Dataset records:

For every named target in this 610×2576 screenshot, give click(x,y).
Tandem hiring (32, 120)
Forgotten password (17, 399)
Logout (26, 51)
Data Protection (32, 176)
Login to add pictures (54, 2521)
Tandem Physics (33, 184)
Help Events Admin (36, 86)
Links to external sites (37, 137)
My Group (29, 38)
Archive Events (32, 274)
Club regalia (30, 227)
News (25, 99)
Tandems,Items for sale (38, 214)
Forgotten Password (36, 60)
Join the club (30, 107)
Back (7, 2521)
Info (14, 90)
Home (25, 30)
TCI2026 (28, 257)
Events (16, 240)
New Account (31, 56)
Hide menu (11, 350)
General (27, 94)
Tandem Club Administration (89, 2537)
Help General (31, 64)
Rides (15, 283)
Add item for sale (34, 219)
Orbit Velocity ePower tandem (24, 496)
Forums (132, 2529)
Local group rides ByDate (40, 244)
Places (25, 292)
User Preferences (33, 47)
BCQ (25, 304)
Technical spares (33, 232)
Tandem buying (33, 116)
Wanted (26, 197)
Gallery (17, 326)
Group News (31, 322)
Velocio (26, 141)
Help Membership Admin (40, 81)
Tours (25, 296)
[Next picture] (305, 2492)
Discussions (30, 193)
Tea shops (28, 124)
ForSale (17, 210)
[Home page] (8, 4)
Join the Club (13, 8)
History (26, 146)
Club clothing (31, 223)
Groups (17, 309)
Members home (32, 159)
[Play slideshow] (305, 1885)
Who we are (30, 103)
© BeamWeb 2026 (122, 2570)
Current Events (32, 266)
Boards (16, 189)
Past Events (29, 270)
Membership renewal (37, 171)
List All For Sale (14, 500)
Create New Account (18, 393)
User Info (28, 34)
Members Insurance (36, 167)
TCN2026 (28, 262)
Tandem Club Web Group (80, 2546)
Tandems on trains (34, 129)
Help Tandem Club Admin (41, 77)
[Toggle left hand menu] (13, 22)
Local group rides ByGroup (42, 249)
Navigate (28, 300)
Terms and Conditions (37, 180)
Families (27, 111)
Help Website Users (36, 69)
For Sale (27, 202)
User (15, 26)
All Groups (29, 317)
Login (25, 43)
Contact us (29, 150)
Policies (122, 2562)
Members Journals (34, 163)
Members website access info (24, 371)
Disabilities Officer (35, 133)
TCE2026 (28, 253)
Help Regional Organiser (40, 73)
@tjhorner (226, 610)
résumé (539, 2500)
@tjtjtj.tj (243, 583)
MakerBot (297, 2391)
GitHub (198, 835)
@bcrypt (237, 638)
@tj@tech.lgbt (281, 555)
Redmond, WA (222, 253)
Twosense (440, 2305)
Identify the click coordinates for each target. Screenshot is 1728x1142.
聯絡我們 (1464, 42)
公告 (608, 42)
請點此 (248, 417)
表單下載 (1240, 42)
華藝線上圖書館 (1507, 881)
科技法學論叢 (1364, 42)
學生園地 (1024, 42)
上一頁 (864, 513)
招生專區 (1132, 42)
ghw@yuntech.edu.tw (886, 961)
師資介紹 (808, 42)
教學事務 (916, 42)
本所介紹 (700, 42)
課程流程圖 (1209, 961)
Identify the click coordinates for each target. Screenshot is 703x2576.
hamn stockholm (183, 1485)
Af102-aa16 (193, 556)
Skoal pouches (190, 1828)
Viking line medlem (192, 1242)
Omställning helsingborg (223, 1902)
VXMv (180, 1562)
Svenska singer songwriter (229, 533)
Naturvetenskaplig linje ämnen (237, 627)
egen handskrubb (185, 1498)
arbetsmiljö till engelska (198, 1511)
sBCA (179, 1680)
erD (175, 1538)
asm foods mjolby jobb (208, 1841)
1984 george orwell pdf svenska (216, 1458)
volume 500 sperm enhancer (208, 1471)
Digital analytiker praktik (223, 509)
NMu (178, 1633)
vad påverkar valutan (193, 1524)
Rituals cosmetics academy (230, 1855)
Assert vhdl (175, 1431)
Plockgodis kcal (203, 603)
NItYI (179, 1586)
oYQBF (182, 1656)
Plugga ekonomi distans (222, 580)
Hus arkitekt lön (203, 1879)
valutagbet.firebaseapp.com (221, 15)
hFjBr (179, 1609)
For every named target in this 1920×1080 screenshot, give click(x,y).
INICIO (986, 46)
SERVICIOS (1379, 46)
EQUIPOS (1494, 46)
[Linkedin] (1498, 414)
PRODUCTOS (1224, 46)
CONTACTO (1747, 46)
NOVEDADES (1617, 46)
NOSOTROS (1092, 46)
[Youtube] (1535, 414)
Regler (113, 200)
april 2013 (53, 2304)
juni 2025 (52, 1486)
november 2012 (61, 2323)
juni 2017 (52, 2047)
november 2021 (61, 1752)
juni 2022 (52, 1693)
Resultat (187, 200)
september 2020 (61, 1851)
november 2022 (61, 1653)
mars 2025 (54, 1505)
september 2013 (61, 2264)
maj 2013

Task brief: Could you restate the listing above word for word, leaving nothing out?

Exercise answer:
For every named target in this 610×2576 screenshot, give click(x,y).
Tandem hiring (32, 120)
Forgotten password (17, 399)
Logout (26, 51)
Data Protection (32, 176)
Login to add pictures (54, 2521)
Tandem Physics (33, 184)
Help Events Admin (36, 86)
Links to external sites (37, 137)
My Group (29, 38)
Archive Events (32, 274)
Club regalia (30, 227)
News (25, 99)
Tandems,Items for sale (38, 214)
Forgotten Password (36, 60)
Join the club (30, 107)
Back (7, 2521)
Info (14, 90)
Home (25, 30)
TCI2026 (28, 257)
Events (16, 240)
New Account (31, 56)
Hide menu (11, 350)
General (27, 94)
Tandem Club Administration (89, 2537)
Help General (31, 64)
Rides (15, 283)
Add item for sale (34, 219)
Orbit Velocity ePower tandem (24, 496)
Forums (132, 2529)
Local group rides ByDate (40, 244)
Places (25, 292)
User Preferences (33, 47)
BCQ (25, 304)
Technical spares (33, 232)
Tandem buying (33, 116)
Wanted (26, 197)
Gallery (17, 326)
Group News (31, 322)
Velocio (26, 141)
Help Membership Admin (40, 81)
Tours (25, 296)
[Next picture] (305, 2492)
Discussions (30, 193)
Tea shops (28, 124)
ForSale (17, 210)
[Home page] (8, 4)
Join the Club (13, 8)
History (26, 146)
Club clothing (31, 223)
Groups (17, 309)
Members home (32, 159)
[Play slideshow] (305, 1885)
Who we are (30, 103)
© BeamWeb 2026 (122, 2570)
Current Events (32, 266)
Boards (16, 189)
Past Events (29, 270)
Membership renewal (37, 171)
List All For Sale (14, 500)
Create New Account (18, 393)
User Info (28, 34)
Members Insurance (36, 167)
TCN2026 (28, 262)
Tandem Club Web Group (80, 2546)
Tandems on trains (34, 129)
Help Tandem Club Admin (41, 77)
[Toggle left hand menu] (13, 22)
Local group rides ByGroup (42, 249)
Navigate (28, 300)
Terms and Conditions (37, 180)
Families (27, 111)
Help Website Users (36, 69)
For Sale (27, 202)
User (15, 26)
All Groups (29, 317)
Login (25, 43)
Contact us (29, 150)
Policies (122, 2562)
Members Journals (34, 163)
Members website access info (24, 371)
Disabilities Officer (35, 133)
TCE2026 (28, 253)
Help Regional Organiser (40, 73)
@tjhorner (226, 610)
résumé (539, 2500)
@tjtjtj.tj (243, 583)
MakerBot (297, 2391)
GitHub (198, 835)
@bcrypt (237, 638)
@tj@tech.lgbt (281, 555)
Redmond, WA (222, 253)
Twosense (440, 2305)
Identify the click coordinates for each target. Screenshot is 1728x1142.
聯絡我們 (1464, 42)
公告 (608, 42)
請點此 (248, 417)
表單下載 (1240, 42)
華藝線上圖書館 (1507, 881)
科技法學論叢 (1364, 42)
學生園地 (1024, 42)
上一頁 (864, 513)
招生專區 (1132, 42)
ghw@yuntech.edu.tw (886, 961)
師資介紹 (808, 42)
教學事務 (916, 42)
本所介紹 (700, 42)
課程流程圖 (1209, 961)
Identify the click coordinates for each target. Screenshot is 703x2576.
hamn stockholm (183, 1485)
Af102-aa16 (193, 556)
Skoal pouches (190, 1828)
Viking line medlem (192, 1242)
Omställning helsingborg (223, 1902)
VXMv (180, 1562)
Svenska singer songwriter (229, 533)
Naturvetenskaplig linje ämnen (237, 627)
egen handskrubb (185, 1498)
arbetsmiljö till engelska (198, 1511)
sBCA (179, 1680)
erD (175, 1538)
asm foods mjolby jobb (208, 1841)
1984 george orwell pdf svenska (216, 1458)
volume 500 sperm enhancer (208, 1471)
Digital analytiker praktik (223, 509)
NMu (178, 1633)
vad påverkar valutan (193, 1524)
Rituals cosmetics academy (230, 1855)
Assert vhdl (175, 1431)
Plockgodis kcal (203, 603)
NItYI (179, 1586)
oYQBF (182, 1656)
Plugga ekonomi distans (222, 580)
Hus arkitekt lön (203, 1879)
valutagbet.firebaseapp.com (221, 15)
hFjBr (179, 1609)
For every named target in this 1920×1080 screenshot, give click(x,y).
INICIO (986, 46)
SERVICIOS (1379, 46)
EQUIPOS (1494, 46)
[Linkedin] (1498, 414)
PRODUCTOS (1224, 46)
CONTACTO (1747, 46)
NOVEDADES (1617, 46)
NOSOTROS (1092, 46)
[Youtube] (1535, 414)
Regler (113, 200)
april 2013 (53, 2304)
juni 2025 (52, 1486)
november 2012 (61, 2323)
juni 2017 (52, 2047)
november 2021 (61, 1752)
juni 2022 (52, 1693)
Resultat (187, 200)
september 2020 (61, 1851)
november 2022 (61, 1653)
mars 2025 (54, 1505)
september 2013 (61, 2264)
maj 2013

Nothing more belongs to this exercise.